Since about 2003, manufacturers have started to apply "global supply strategies" that limit the amount of product in each market, providing just enough to satisfy purely the domestic market or restricting how much product wholesalers can buy. They may even close an account with some smaller wholesalers, claims Freudenberg. Such restrictive selling practices are regarded by the BAEPD and its sister body, the European Association of Euro-Pharmaceutical Companies (EAEPC), as an abuse of Articles 81 and 82 EC. The latter body has some 30 complaints before the EC waiting to be heard.
Most worrying of all is the recent introduction of dual pricing. In Spain, for example, there may be one drug price allowed for the domestic market and a higher price for export. Contracts are being introduced by one major manufacturer that specify that only if the wholesaler can demonstrate that it has sold all of its product on the domestic market will it get a rebate in line with the lower price of the drug.
"It's a very worrying development because, if they are allowed to get away with this, other manufacturers will follow suit," says Freudenberg. "The EAEPC has made a complaint to the Commission and we await their response."
Meanwhile, the debate on pricing continues in the UK. Since the 1950s the Pharmaceutical Price Regulation Scheme (PPRS) has set the price that pharma companies can charge for their medicines and the UK government effectively caps that price.

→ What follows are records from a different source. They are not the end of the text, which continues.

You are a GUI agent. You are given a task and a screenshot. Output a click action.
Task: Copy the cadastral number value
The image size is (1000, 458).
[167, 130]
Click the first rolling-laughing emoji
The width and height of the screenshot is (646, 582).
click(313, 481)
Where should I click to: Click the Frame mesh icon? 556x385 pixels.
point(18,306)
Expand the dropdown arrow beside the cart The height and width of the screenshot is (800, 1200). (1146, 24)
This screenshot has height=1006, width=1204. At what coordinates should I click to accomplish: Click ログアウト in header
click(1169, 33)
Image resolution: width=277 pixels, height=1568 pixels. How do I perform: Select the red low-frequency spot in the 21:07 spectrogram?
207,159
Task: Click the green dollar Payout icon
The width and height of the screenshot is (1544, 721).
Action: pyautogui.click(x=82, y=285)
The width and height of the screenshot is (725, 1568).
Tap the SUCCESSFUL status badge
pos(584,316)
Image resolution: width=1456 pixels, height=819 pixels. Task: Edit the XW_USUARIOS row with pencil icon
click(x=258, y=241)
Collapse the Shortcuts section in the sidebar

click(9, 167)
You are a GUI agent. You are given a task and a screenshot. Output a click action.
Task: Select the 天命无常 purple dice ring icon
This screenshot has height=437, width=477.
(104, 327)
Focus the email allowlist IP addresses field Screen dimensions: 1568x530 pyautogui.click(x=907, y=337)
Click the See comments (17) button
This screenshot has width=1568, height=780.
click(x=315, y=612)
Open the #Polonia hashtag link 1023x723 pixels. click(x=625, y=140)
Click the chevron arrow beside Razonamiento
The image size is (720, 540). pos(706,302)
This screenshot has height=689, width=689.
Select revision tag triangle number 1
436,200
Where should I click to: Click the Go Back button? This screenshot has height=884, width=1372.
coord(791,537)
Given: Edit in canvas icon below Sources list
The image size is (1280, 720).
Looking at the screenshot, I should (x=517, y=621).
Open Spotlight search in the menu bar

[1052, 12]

Some time back a PPRS review requested a 7% blanket decrease in prices, but did not stipulate that this was to be across the board. This meant that the manufacturers did not have to take the same amount off every product: they could reduce the price of individual products as much as they liked, providing that overall they achieved the 7% drop. "They used that modulation process to target parallel trade products," claims Freudenberg. "The Office for Fair Trading (OFT) is looking into the efficacy of the PPRS and we have made a recommendation that it is referred to the Competition Commission."
On the other hand the ABPI, which represents UK pharmaceutical manufacturers, is fighting to maintain the status quo. Director general Richard Barker said recently: "In our future discussions with the OFT we shall emphasise the case for stability in the UK market environment. A radical overhaul could fundamentally undermine the reputation for stability that has underpinned the UK's attractiveness as a location for global research and development investment".
Whatever the outcome, the changing nature of the market is forcing parallel traders to broaden their range of products. "A parallel trader lives by his licences; he has to refresh his portfolio all the time. A successful importer needs around 500 licences," says Freudenberg.
Traders operating in the UK are being frustrated, however, by the time taken by the UK MHRA to grant an MA. The agency has seen its workload steadily increase and the accruing backlog has been exacerbated by the slow implementation of a new "online" authorisation system.
MHRA backlog
The parallel traders have to pay the MA fees in advance, and the recent delays mean that the marketing opportunity may well have gone by the time the licence is granted.
"When they are performing to type we would expect [the MHRA] to issue around 250 licences a month." says Freudenberg. "However, they installed a new IT system called Sentinel in August last year, and since that time they have encountered all sorts of difficulties. In that time only a little over 300 licences were granted in total in the six months between August 2005 and January 2006."
Freudenberg sees the MHRA's problem as largely one of resources, and the BAEPD wants to see a change in the way the MHRA operates. The agency is in the process of reassessing its working practices and is looking to improve its service, but for the BAEPD, it is just one more business hurdle to overcome.